* _Problem_: Can you reproduce the records word for word, starting at the line containing "Screen dimensions: 483x217" and ending at the line containing "Click the search magnifier icon", with the pictures left out?

* _Dataset entries_:
________________________
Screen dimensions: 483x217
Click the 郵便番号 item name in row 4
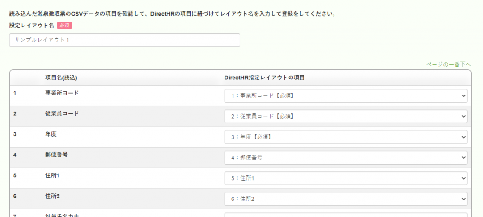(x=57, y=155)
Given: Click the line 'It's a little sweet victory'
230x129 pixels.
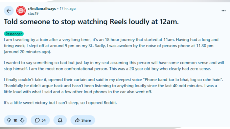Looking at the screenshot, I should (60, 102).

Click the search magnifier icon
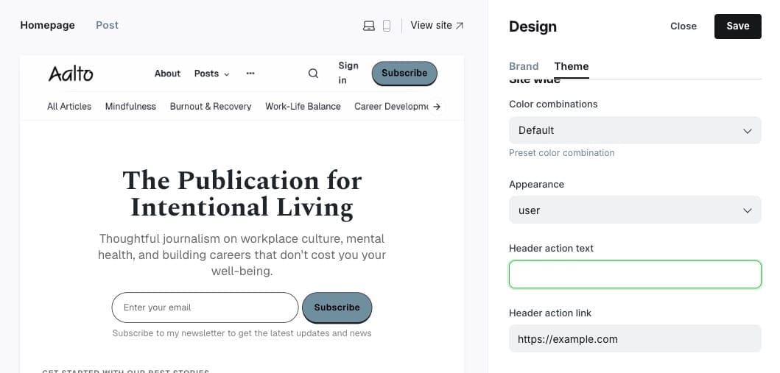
________________________
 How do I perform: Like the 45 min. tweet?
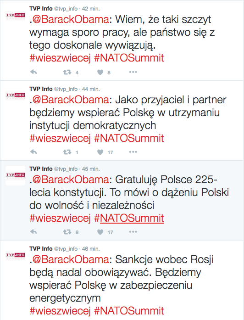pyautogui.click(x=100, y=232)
________________________
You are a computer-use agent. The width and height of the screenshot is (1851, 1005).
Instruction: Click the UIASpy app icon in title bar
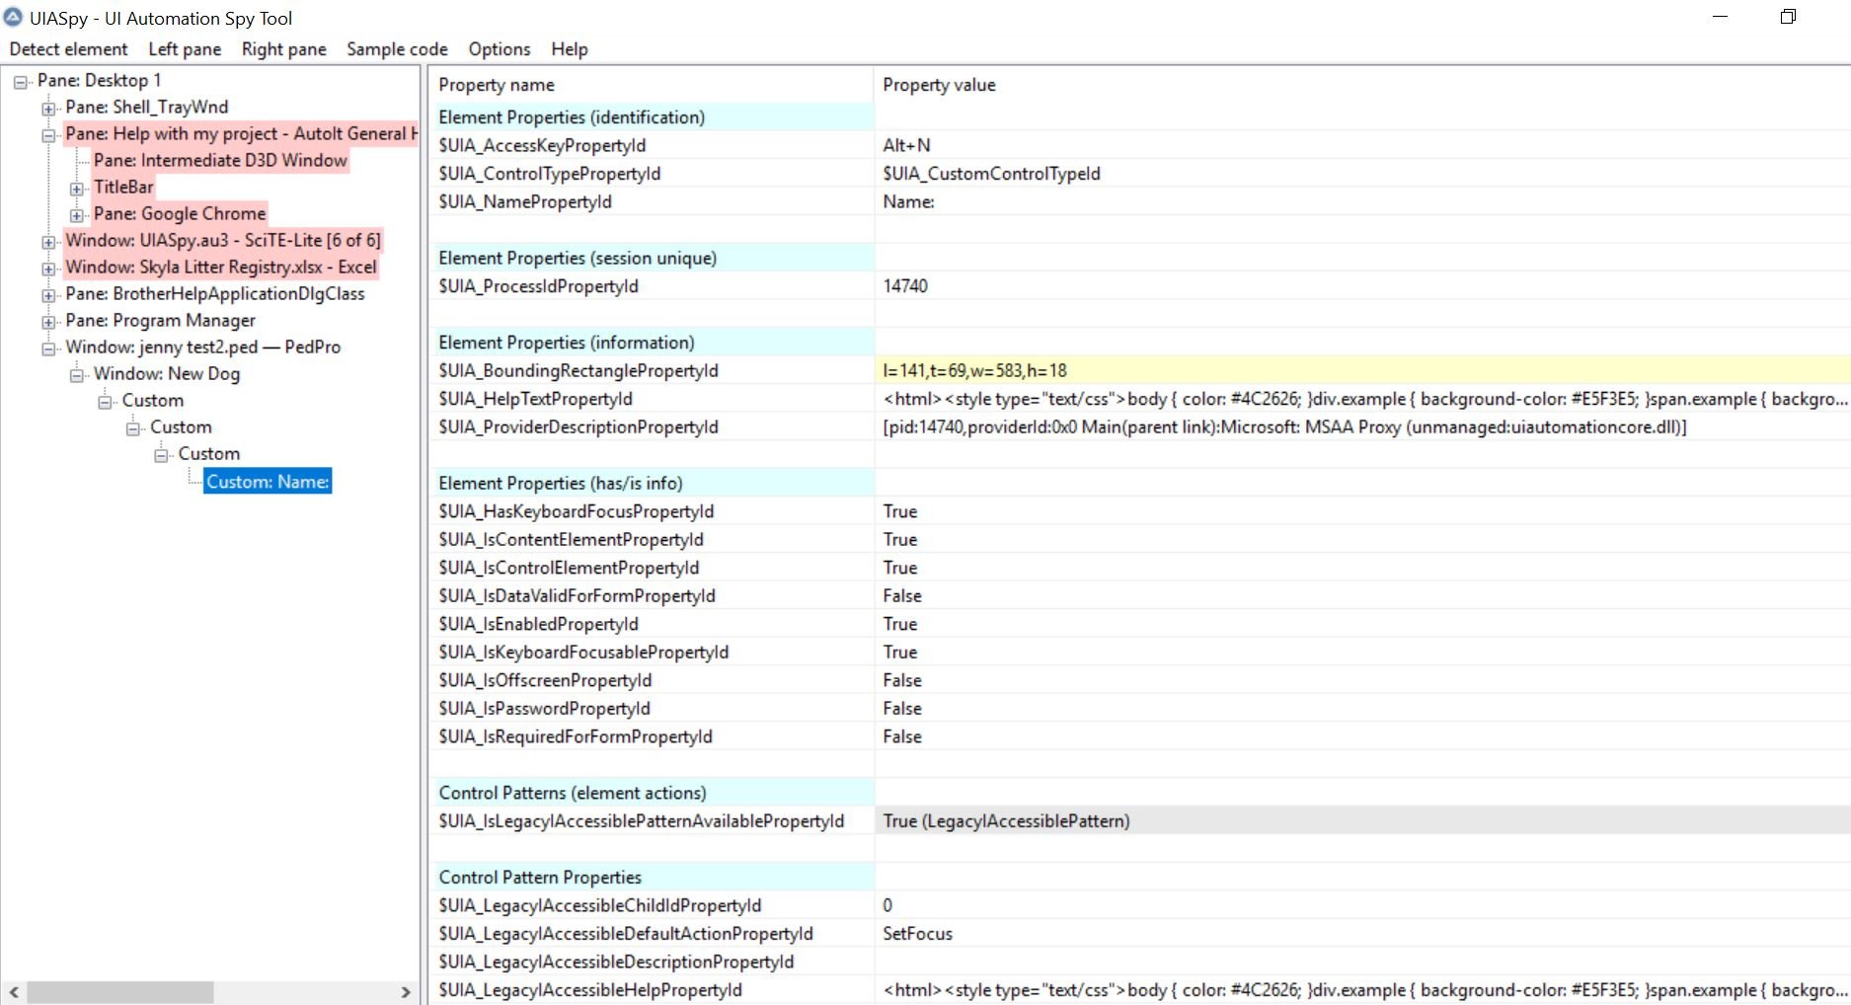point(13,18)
________________________
* _Result for this task_:
Screen dimensions: 483x217
Click the 郵便番号 item name in row 4
(x=57, y=155)
Given: Click the line 'It's a little sweet victory'
230x129 pixels.
Looking at the screenshot, I should (60, 102).

Click the search magnifier icon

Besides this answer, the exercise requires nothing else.